▸ **WHAT YOU HAVE TO DO**
Where a line of the data holds the word "column", copy that line.

▸ **Collection entries**
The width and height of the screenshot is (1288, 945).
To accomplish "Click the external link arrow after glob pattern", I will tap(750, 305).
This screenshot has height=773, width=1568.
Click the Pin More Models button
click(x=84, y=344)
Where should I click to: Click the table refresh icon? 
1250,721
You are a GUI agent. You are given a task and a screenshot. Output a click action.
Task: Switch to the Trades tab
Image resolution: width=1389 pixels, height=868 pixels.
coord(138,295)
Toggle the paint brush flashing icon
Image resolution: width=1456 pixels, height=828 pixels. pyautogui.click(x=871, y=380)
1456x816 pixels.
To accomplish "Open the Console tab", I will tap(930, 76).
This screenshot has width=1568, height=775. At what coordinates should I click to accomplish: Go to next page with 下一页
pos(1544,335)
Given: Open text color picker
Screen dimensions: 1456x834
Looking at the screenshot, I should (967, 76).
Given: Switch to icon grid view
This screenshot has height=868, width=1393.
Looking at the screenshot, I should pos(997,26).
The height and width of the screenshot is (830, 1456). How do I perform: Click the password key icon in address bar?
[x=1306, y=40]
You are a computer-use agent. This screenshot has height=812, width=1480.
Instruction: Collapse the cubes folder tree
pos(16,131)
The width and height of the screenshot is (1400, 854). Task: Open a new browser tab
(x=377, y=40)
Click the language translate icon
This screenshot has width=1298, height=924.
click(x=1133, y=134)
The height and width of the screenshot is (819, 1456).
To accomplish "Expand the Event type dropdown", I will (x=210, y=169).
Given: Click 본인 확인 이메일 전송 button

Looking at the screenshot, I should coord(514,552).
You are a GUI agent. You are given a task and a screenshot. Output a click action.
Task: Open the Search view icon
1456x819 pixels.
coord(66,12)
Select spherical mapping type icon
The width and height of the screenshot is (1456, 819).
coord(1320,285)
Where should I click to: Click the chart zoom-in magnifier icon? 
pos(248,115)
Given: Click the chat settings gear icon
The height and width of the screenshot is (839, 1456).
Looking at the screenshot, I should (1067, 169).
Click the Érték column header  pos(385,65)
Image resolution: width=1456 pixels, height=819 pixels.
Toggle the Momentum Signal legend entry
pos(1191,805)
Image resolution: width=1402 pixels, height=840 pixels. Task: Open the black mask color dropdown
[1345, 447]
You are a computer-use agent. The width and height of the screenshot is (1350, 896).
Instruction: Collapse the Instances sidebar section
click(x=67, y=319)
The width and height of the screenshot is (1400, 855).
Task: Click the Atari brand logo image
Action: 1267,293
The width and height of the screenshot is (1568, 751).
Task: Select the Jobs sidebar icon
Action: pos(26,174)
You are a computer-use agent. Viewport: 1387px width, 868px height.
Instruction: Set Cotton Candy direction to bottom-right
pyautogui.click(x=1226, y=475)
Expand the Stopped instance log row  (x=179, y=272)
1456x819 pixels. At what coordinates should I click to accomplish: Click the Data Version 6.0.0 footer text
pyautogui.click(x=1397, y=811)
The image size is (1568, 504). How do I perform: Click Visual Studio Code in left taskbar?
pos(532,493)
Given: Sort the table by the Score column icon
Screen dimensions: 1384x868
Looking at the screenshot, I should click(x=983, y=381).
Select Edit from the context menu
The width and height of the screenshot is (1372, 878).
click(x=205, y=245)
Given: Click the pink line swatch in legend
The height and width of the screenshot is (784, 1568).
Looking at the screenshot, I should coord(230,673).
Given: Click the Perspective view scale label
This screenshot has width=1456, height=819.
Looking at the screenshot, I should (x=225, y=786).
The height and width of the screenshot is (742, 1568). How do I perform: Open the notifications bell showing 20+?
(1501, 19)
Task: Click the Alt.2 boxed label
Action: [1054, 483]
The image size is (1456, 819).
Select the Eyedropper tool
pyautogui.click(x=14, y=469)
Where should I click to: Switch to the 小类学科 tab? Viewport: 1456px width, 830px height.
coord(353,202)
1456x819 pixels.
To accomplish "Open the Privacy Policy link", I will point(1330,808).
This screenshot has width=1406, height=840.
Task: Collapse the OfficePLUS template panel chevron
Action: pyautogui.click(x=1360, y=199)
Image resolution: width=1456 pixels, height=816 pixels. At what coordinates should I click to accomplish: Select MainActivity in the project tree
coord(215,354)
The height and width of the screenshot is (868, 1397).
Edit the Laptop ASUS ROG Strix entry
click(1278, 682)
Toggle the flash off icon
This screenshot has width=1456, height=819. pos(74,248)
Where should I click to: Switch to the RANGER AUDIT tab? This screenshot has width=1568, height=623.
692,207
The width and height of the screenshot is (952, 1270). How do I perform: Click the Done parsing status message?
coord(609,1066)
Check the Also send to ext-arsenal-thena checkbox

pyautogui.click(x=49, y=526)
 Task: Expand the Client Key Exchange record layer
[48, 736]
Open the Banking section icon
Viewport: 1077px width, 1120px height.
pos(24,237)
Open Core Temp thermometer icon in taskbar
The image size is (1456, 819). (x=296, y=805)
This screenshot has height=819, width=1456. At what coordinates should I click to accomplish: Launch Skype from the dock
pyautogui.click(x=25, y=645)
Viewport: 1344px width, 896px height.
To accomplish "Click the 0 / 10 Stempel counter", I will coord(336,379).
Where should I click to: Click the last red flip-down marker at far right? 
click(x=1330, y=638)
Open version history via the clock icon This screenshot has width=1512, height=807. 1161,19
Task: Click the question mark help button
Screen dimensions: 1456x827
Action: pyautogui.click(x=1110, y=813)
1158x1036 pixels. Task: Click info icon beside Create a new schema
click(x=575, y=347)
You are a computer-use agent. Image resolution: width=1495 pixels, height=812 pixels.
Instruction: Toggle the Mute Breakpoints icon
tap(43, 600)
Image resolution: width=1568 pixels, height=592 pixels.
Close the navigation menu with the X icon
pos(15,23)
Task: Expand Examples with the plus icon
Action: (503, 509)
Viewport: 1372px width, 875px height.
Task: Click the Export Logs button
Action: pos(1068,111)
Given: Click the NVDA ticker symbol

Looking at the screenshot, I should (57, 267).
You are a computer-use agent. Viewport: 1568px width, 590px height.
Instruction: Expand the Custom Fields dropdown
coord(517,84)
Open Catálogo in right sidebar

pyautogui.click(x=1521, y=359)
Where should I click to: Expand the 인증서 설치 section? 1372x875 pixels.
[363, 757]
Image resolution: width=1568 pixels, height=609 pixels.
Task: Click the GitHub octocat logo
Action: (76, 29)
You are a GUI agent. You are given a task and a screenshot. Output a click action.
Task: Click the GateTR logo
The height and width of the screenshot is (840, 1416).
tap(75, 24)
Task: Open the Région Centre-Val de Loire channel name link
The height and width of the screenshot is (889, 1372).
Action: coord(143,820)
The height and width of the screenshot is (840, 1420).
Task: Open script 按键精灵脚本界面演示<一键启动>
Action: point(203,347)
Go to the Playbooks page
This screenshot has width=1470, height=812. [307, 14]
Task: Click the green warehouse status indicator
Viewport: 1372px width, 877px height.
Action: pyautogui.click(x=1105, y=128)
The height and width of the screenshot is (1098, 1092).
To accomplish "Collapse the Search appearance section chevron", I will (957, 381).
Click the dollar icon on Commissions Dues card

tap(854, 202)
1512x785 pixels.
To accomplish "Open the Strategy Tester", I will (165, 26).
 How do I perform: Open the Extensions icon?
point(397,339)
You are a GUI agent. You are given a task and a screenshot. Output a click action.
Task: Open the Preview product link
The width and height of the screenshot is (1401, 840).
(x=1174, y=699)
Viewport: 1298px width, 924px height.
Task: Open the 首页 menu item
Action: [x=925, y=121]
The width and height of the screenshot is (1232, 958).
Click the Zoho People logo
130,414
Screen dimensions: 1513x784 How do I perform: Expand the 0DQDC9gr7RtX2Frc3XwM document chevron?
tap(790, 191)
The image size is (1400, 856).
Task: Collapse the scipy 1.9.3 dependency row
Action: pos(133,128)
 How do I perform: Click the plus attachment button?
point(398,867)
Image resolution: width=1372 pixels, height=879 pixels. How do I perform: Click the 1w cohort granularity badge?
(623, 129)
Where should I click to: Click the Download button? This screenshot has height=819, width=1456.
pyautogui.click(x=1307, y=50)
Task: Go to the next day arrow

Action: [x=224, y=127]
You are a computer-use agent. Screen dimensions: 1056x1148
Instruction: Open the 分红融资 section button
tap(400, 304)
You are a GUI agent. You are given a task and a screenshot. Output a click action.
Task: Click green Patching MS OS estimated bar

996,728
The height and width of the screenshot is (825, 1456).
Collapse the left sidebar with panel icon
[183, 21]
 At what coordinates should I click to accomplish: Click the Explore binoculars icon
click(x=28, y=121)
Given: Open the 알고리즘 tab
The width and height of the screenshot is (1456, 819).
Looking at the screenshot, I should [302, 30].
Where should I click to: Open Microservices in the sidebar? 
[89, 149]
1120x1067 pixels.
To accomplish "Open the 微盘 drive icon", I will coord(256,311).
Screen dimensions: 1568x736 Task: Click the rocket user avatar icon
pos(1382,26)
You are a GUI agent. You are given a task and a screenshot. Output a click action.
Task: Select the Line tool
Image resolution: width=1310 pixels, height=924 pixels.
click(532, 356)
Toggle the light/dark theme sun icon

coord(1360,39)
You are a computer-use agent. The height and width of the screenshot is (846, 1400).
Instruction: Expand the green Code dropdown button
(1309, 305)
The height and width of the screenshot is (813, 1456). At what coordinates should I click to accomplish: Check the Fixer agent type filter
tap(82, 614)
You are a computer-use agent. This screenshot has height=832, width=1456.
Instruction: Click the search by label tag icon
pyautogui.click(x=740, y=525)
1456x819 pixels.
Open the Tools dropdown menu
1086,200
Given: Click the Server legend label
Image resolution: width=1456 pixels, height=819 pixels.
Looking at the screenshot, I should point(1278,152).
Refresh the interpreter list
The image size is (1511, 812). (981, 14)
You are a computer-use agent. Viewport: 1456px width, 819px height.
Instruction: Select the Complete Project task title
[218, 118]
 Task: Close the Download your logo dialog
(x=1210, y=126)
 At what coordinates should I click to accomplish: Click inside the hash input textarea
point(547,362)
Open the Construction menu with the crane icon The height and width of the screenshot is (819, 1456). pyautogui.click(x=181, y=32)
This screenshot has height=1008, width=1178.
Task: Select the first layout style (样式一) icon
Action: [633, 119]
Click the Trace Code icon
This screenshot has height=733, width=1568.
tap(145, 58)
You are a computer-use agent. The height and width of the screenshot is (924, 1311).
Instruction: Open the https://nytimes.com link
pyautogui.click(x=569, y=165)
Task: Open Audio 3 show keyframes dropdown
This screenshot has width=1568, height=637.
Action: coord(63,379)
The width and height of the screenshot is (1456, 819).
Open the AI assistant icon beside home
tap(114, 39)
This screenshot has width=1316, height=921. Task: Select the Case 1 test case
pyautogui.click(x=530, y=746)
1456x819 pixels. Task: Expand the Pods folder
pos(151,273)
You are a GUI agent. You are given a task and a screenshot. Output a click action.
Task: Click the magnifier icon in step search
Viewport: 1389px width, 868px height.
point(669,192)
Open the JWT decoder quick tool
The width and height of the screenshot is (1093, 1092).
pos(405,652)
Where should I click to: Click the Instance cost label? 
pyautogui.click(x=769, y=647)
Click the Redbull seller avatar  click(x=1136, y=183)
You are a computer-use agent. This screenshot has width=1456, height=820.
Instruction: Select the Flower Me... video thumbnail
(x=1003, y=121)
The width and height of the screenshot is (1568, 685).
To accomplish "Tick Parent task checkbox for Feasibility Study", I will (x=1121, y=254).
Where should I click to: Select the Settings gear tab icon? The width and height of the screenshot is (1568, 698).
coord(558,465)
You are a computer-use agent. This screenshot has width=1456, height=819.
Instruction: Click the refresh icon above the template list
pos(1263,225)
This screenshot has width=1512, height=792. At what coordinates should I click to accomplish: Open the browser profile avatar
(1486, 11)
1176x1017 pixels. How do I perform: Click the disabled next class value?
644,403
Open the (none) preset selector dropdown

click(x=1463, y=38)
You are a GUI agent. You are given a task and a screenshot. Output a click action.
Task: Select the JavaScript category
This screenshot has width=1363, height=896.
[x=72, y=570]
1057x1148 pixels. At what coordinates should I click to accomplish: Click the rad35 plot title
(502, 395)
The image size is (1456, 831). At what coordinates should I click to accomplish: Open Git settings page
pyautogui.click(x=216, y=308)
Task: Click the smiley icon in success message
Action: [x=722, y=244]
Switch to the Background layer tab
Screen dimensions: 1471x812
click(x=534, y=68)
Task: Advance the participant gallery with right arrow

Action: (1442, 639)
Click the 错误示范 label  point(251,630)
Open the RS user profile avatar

▸ **EXERCISE RESPONSE**
Click the Érték column header  pos(385,65)
Given: Sort the table by the Score column icon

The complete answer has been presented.